# Strong Baseline: SVD

## Why SVD?

1. SVD has competitive performance on the Movielens-100K in some [benchmarks](http://surpriselib.com/) - which is similar in some ways to the dataset for the ML Challenge
2. It became more well known after being used by the Netflix RecSys Prize winners
3. It's a pure collaborative filtering approach, not requiring any other information about the movie or the user.

## Implementation
I've chosen to use the SVD implementation from [Surprise](http://surpriselib.com/), a light-weight, scikit-inspired interface for matrix factorisation and clustering based [collaborative filtering approaches](https://surprise.readthedocs.io/en/stable/prediction_algorithms_package.html)

In [1]:
# !pip install scikit-surprise
# !pip install matplotlib
!pip install tqdm



In [2]:
import pickle
import random
from pathlib import Path
from typing import List

import numpy as np
import pandas as pd
from sklearn.metrics import mean_squared_error
from surprise import SVD, Dataset, Reader
from surprise.model_selection import (GridSearchCV, cross_validate,
                                      train_test_split)
from tqdm.notebook import tqdm

# import matplotlib.pyplot as plt
# %matplotlib inline

In [3]:
def read(ds: str, data_dir=Path("../data/ext/od-challenge")):
    with (data_dir / f"{ds}.pickle").open("rb") as f:
        df = pickle.load(f)
    return df


aggs = read(ds="aggs")
teams = read(ds="teams")
movies = read(ds="movies")
labels = read(ds="labels")

data_dir = Path("../data/intermediate/")
train, test = pd.read_csv(data_dir / "train.csv"), pd.read_csv(data_dir / "test.csv")

In [4]:
labels.head()

Unnamed: 0,movie_id,user_id,rating
1,116367,1,3.0
3,114287,1,5.0
4,109370,1,5.0
5,112851,1,5.0
6,112508,1,5.0


In [5]:
headers = ["user_id", "movie_id", "rating"]
df = train[headers]
reader = Reader(rating_scale=(0, 5))
data = Dataset.load_from_df(df[headers], reader)

In [6]:
run_grid_search = False

In [7]:
%%time
if run_grid_search:
    param_grid = {
        "n_epochs": [10, 15],
        "n_factors": [100, 200, 300],
        "lr_all": [0.01, 0.02, 0.03],
    }
    gs = GridSearchCV(SVD, param_grid, measures=["rmse"], cv=3)
    gs.fit(data)
    print(gs.best_score["rmse"])
    # combination of parameters that gave the best RMSE score
    print(gs.best_params["rmse"])
    model = gs.best_estimator['rmse']
else:
    model = SVD(n_epochs=15, n_factors=100, lr_all=0.01)

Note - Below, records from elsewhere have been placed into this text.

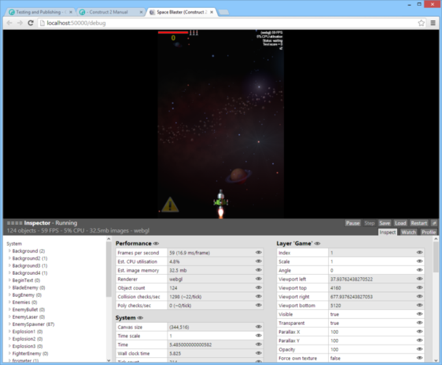This screenshot has height=365, width=442.
Task: Watch the Frames per second value
Action: coord(259,253)
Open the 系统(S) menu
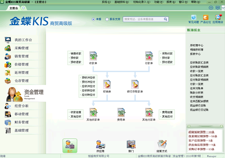The height and width of the screenshot is (158, 225). tap(106, 2)

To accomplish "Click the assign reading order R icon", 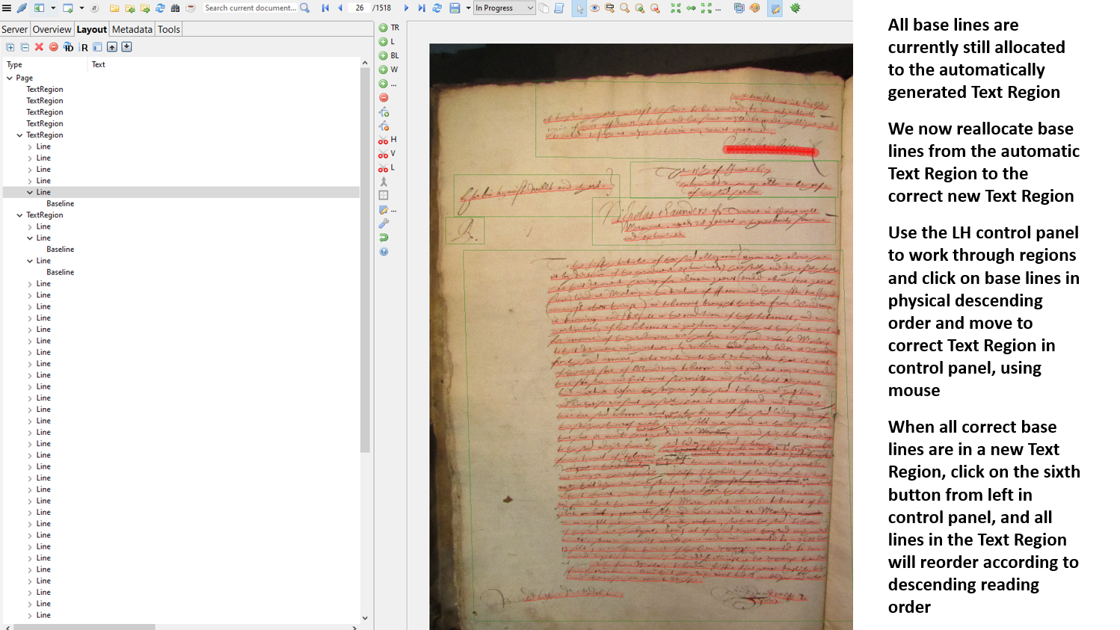I will coord(84,48).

CPU times: user 27 µs, sys: 22 µs, total: 49 µs
Wall time: 52.9 µs


In [8]:
model.fit(data.build_full_trainset())

<surprise.prediction_algorithms.matrix_factorization.SVD at 0x7feaf7fc27f0>

# Measure RMSE on Test Split

In [9]:
test[headers]

Unnamed: 0,user_id,movie_id,rating
0,383,52357,4.0
1,413,117998,5.0
2,441,101452,3.5
3,346,119488,3.5
4,24,80455,3.5
...,...,...,...
8443,437,115956,5.0
8444,462,78902,3.0
8445,352,1232829,2.0
8446,409,42451,2.0


In [10]:
predicted_rating = []
for element in test.iterrows():
    iid = element[1]['movie_id']
    uid = element[1]['user_id']
    predicted_rating.append(model.predict(uid=float(uid), iid=iid).est)

In [11]:
real_rating = test.rating.tolist()

In [12]:
mse = mean_squared_error(y_true=real_rating, y_pred=predicted_rating)
rmse = np.sqrt(mse)
rmse

0.9176016156056267

# Measure Hit Rate on Test Split

When is it counted as a hit? 
1. Candidates = user has not interacted with the movie in training split but has in the test split
2. We recommend atleast one movie with rating higher that threshold from these candidates

Assumption: Movie id is present in both train and test splits. If it is not, we don't have an elegant solution for that here. 

In [13]:
def user_hits(predicted_movies: List[int], seen_movies: List[int]):
    return len(set(predicted_movies) & set(seen_movies)) > 0


def get_candidate_movies(train, test, user_id):
    train_movies = set(train[train.user_id == user_id].movie_id.unique())
    test_movies = set(test[test.user_id == user_id].movie_id.unique())
    candidate_movies = test_movies - train_movies
    return list(candidate_movies)


def get_seen_movies(test, user_id, threshold=4.0):
    df = test[test.user_id == user_id]
    seen_movies = []
    for user_item_rating in df.iterrows():
        if user_item_rating[1]["rating"] >= threshold:
            seen_movies.append(user_item_rating[1]["movie_id"])
    return seen_movies


def recommend_movies(candidate_movies: List, user_id, threshold=4.0, k=10):
    recs = []
    random.shuffle(candidate_movies)
    for c in candidate_movies[:100]:
        r_est = model.predict(uid=user_id, iid=c).est
        if r_est >= threshold:
            recs.append(c)
        if len(recs) >= 10:
            return recs
    return recs


def calc_hit_rate(split):
    hits = []
    for user_id in tqdm(split.user_id):
        candidate_movies = get_candidate_movies(train, split, user_id)
        recommended_movies = recommend_movies(
            candidate_movies=candidate_movies, user_id=user_id
        )
        seen_movies = get_seen_movies(split, user_id)
        hits.append(
            user_hits(predicted_movies=recommended_movies, seen_movies=seen_movies)
        )

    return sum(hits) / len(hits)

In [14]:
calc_hit_rate(test)

  0%|          | 0/8448 [00:00<?, ?it/s]

0.6236979166666666